WHAT THE TASK REQUIRES:
Below are entries to examine: work out how many lines contain the word "will", and give only that number.

Stored data entries
○ ○ ○

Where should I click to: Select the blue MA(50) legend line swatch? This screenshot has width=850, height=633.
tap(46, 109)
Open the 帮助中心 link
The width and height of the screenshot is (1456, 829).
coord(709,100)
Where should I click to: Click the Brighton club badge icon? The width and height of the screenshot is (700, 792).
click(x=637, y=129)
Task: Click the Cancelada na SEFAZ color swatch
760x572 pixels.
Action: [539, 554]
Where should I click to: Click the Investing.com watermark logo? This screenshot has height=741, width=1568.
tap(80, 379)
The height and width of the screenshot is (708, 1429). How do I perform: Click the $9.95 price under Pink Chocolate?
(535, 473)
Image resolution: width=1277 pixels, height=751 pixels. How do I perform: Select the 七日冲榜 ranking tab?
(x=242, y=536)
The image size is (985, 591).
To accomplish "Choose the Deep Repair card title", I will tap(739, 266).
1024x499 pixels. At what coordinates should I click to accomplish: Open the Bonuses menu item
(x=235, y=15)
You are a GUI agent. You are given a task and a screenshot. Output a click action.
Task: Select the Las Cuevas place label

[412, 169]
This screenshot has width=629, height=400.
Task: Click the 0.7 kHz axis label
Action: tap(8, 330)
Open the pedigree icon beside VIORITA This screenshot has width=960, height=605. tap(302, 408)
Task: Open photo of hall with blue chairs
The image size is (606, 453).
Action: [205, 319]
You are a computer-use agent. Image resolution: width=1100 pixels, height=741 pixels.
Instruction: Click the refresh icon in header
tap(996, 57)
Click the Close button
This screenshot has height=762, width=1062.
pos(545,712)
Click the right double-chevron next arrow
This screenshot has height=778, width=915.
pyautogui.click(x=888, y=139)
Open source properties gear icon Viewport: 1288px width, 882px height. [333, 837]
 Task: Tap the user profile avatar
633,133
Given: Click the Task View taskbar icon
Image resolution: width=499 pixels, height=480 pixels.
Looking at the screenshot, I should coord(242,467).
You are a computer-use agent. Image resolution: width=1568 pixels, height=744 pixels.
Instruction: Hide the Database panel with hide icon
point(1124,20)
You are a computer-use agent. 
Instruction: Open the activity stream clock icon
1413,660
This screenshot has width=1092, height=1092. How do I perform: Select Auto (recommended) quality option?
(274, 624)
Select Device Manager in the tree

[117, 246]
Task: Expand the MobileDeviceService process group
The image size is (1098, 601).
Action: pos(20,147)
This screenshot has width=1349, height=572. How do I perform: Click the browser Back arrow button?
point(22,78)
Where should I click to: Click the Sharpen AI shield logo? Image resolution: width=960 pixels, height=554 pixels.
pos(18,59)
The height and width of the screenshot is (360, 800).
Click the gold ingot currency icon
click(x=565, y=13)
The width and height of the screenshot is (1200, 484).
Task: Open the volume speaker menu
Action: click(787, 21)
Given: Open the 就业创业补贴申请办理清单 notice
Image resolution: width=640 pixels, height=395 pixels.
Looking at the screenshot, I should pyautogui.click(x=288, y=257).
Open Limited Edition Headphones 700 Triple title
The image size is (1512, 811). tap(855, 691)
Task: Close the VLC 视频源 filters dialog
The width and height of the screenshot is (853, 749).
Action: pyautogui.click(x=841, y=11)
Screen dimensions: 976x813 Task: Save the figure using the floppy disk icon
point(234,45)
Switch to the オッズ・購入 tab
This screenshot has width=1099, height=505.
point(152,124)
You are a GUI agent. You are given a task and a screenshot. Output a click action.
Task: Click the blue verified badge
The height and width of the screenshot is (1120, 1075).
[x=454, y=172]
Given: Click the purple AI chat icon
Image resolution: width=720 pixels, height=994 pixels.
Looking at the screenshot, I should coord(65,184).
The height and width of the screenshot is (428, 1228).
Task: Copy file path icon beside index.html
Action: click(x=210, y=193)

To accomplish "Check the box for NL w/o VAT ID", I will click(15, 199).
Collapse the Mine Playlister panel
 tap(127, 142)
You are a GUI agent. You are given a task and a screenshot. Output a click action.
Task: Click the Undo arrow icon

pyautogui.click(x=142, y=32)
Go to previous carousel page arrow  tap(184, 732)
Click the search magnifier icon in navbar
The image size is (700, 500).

○ ○ ○

YOUR SOLUTION:
2